The FINANCIAL - Korean Covered Bond Act a Boost to Wider APAC Market

Korean Covered Bond Act a Boost to Wider APAC Market

Korean Covered Bond Act a Boost to Wider APAC Market

The FINANCIAL -- The passing of the Korean Covered Bonds Act makes South Korea the first Asian country to have dedicated covered bond legislation, which Fitch Ratings considers as a positive development for the wider Asia-Pacific covered bond market. Fitch Ratings, Inc. expects issuance under the Act to occur soon after it comes into force in March 2014.

The Act is little changed from the framework proposed in February 2013. It defines eligible issuers, the segregation of the covered assets post-insolvency of the issuer, eligible assets, the appointment of an independent monitor, and regulatory reporting requirements. The provisions in the Act are largely similar to those in other jurisdictions.

The Act is partly intended to reduce Korean households' exposure to interest rate shocks by facilitating longer-term, fixed rate mortgage lending. But it also allows for a range of assets to be used as collateral for covered bonds. As well as residential mortgages, collateral can be municipal bonds, mortgage bonds or shipping and aircraft loans. The minimum level of collateralisation is set at 105% and covered bond issuance is limited to 8% of the issuer's total assets. Liquid assets used as substitution assets are also limited to 10% of the cover pool, according to Fitch Ratings, Inc.

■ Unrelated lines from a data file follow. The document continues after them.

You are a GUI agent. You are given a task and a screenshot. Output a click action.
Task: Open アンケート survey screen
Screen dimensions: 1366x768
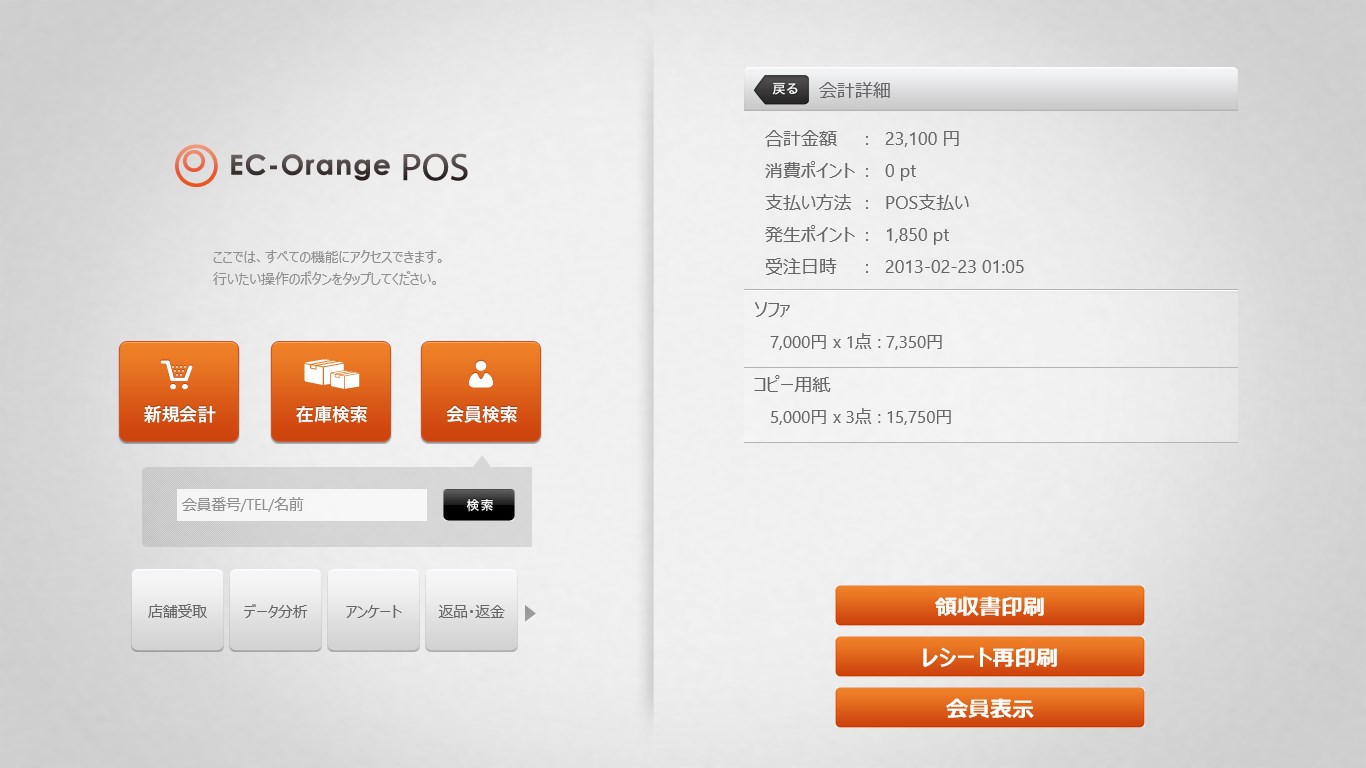373,610
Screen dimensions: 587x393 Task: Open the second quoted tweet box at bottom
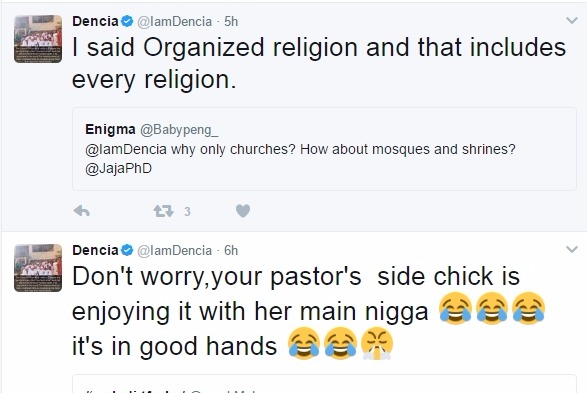(x=324, y=384)
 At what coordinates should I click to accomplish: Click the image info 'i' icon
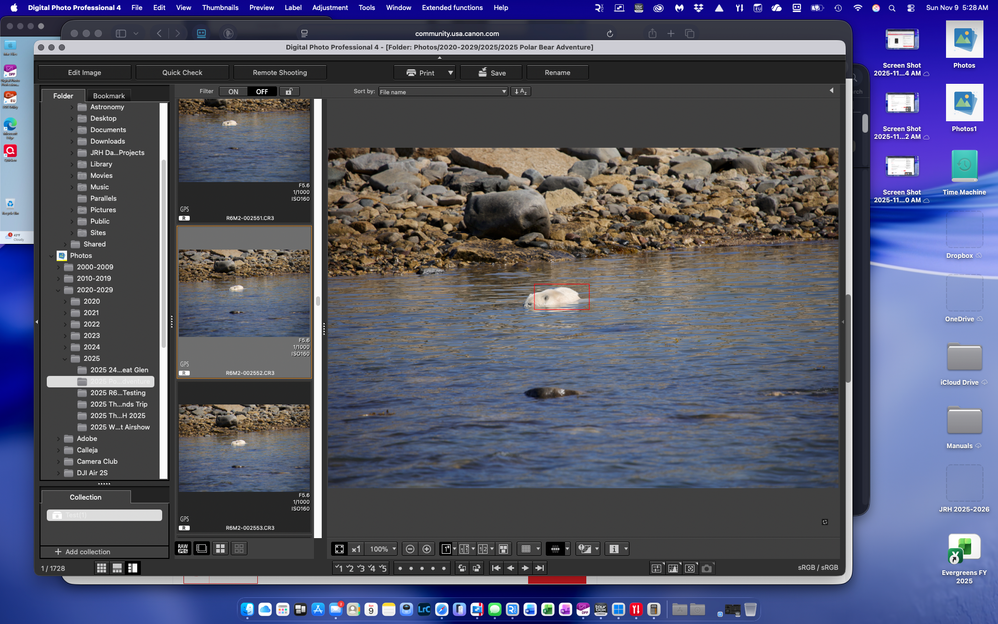tap(614, 549)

Fitch estimates that up to around USD111bn of covered bonds could theoretically be issued under the Act, based on the assets of the main Korean banks. For comparison, Australia's covered bond law caps issuance by limiting the value of assets in cover pools to a maximum of 8% of total Australian assets on the issuing bank's balance sheets. In New Zealand the figure is 10% of total assets, according to Fitch Ratings, Inc.

Unlike assets that secure the Korean Housing Finance Corporation (KHFC) issuance, which are taken off the originating bank's balance sheet, cover assets will remain on the issuer's balance sheet and will be recorded in a register. The cover assets are intended to be ring-fenced, for the benefit of covered bond investors, from the claims of the issuer's other creditors in the event of issuer insolvency.

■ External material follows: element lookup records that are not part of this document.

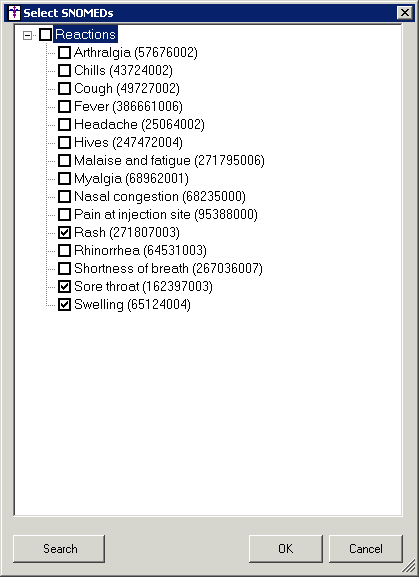Click the Cancel button

click(x=366, y=549)
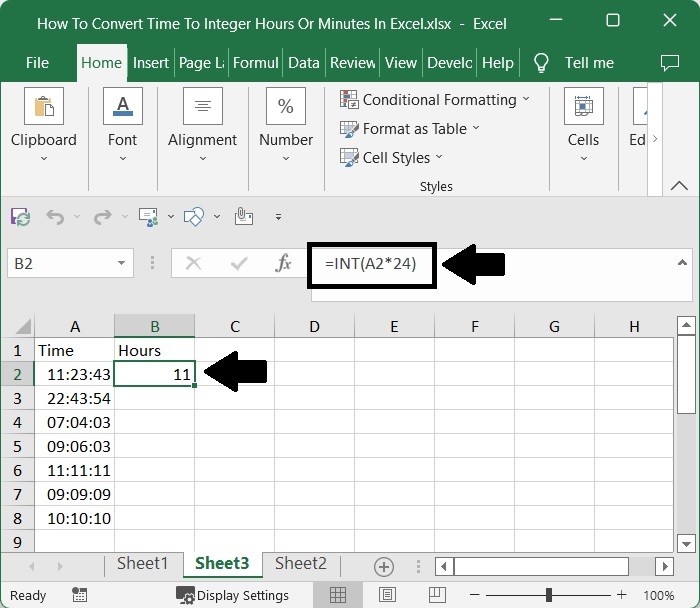This screenshot has height=608, width=700.
Task: Click the paperclip attach icon in quick access toolbar
Action: 243,216
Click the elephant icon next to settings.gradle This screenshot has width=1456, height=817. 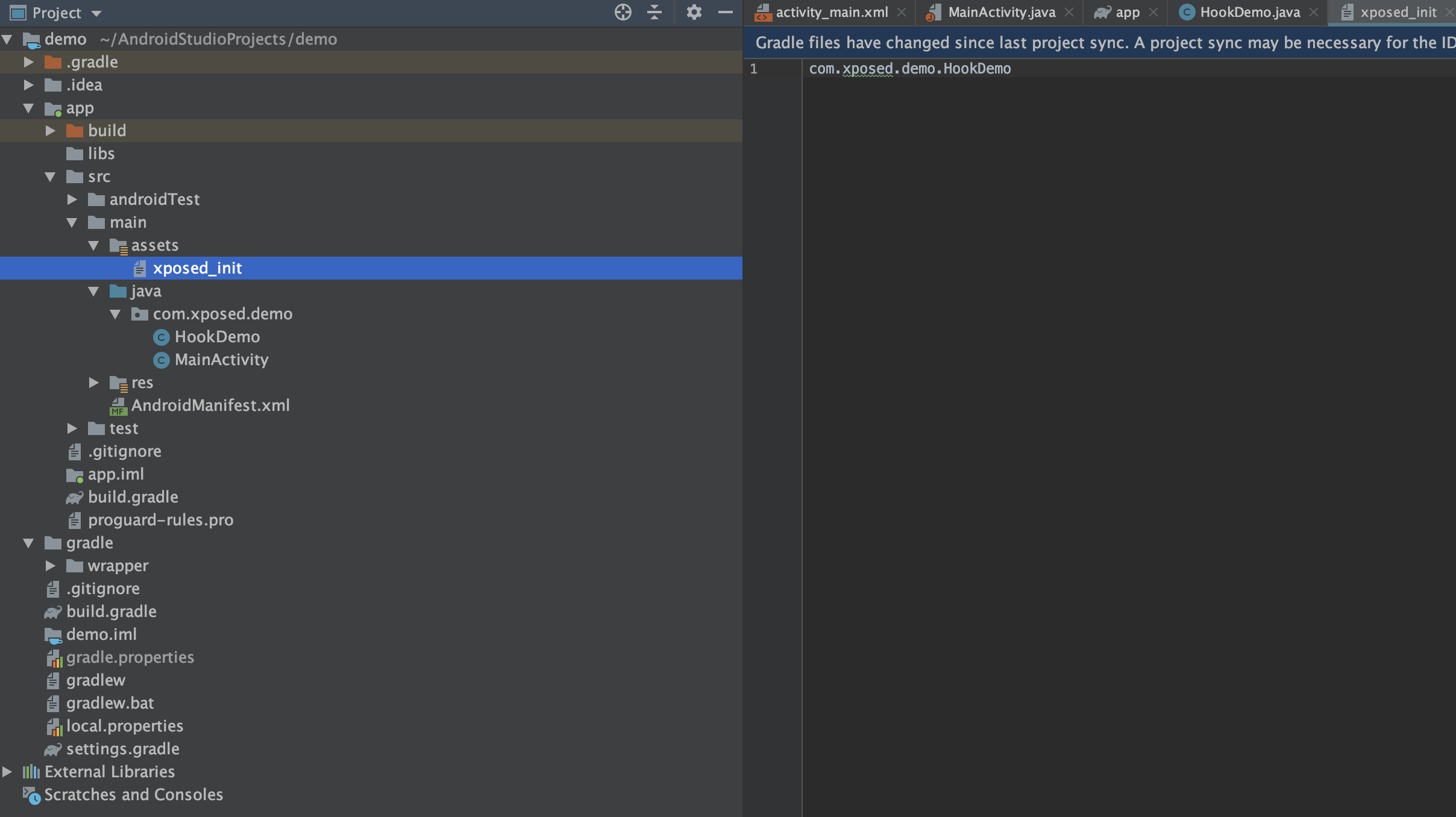click(53, 749)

Fitch will need to fully assess the strength of the asset segregation in detail to determine whether the cover assets and their cashflows are safe from commingling, claw back, set-off and other claims from secured creditors.

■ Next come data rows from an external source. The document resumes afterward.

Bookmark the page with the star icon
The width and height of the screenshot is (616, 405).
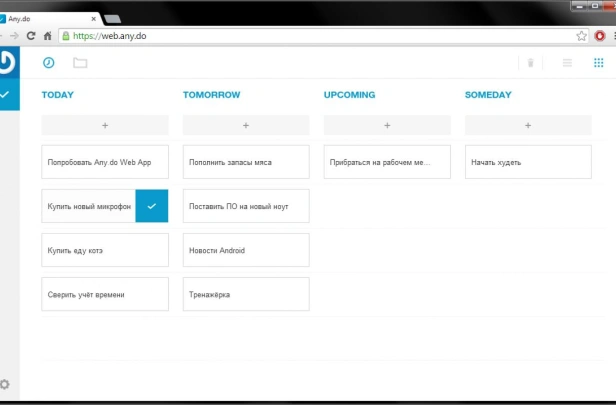[581, 36]
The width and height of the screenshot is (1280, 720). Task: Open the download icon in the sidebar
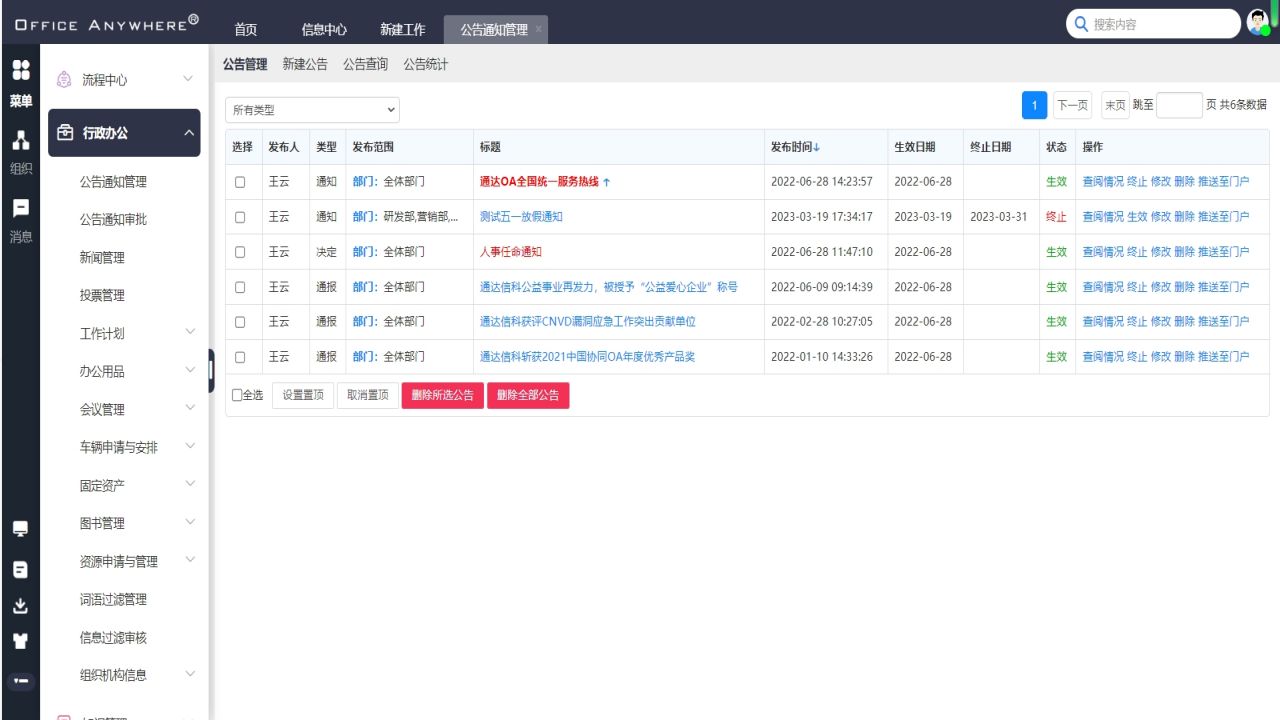click(21, 605)
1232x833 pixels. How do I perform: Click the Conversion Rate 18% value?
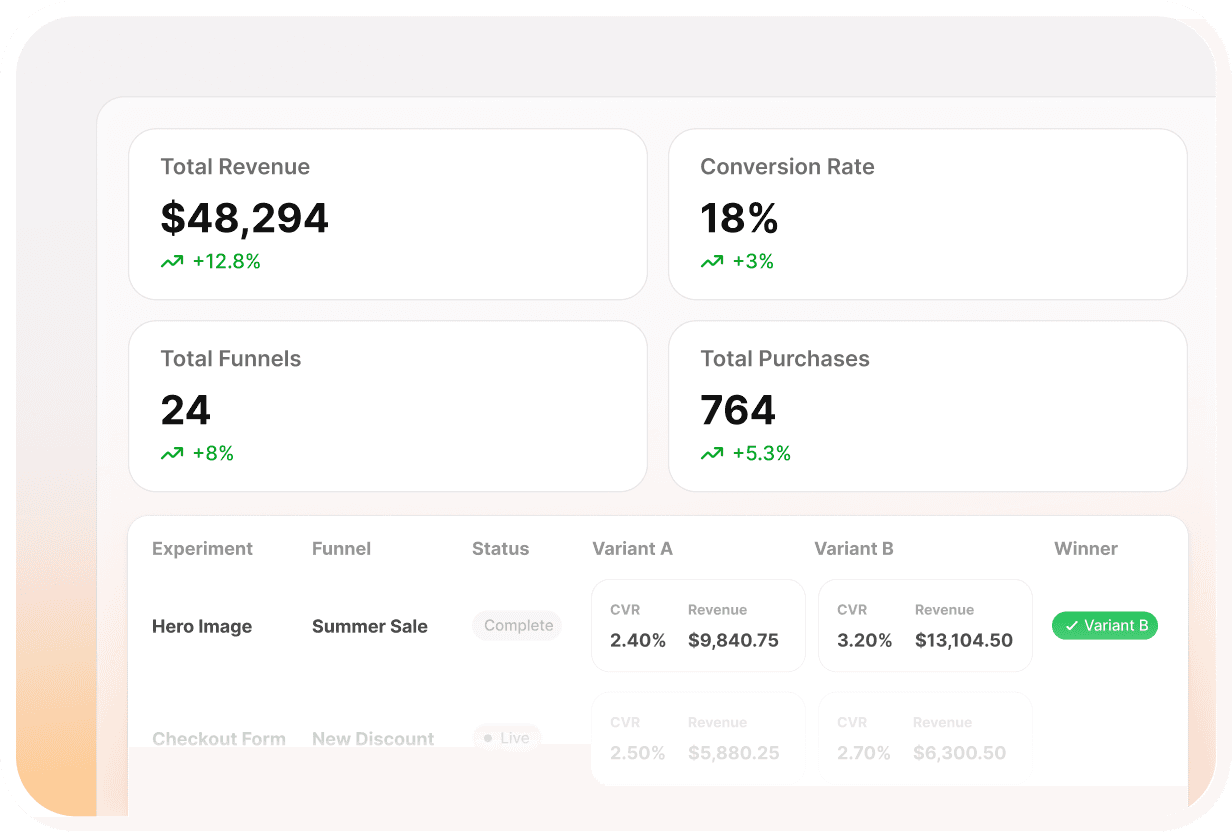[739, 218]
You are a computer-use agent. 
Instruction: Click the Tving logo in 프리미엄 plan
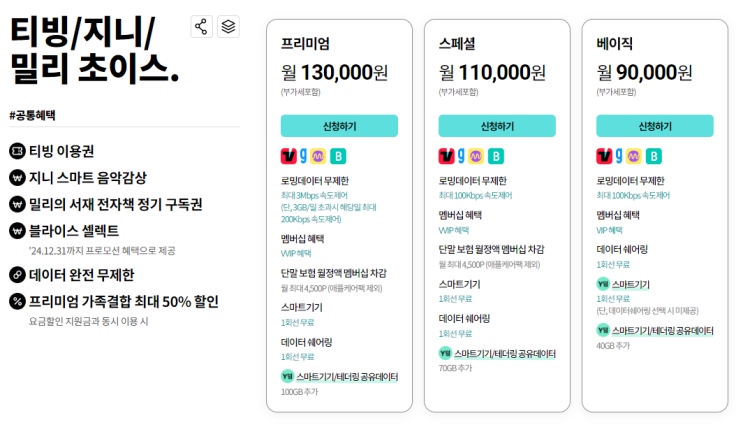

The Act does not outline any mechanism to minimise liquidity risk for investors and bridge maturity mismatches between the cover pool and the covered bonds. While Fitch has not fully assessed the feasibility and liquidity of large mortgage portfolio refinancing in South Korea, the agency takes a positive view of the fact that KHFC is already used as a refinancing platform.

Fitch expects banks that issue covered bonds under the Act will also continue to utilise funding through KHFC. This choice will give the banks a way of further diversifying their funding strategy, according to Fitch Ratings, Inc.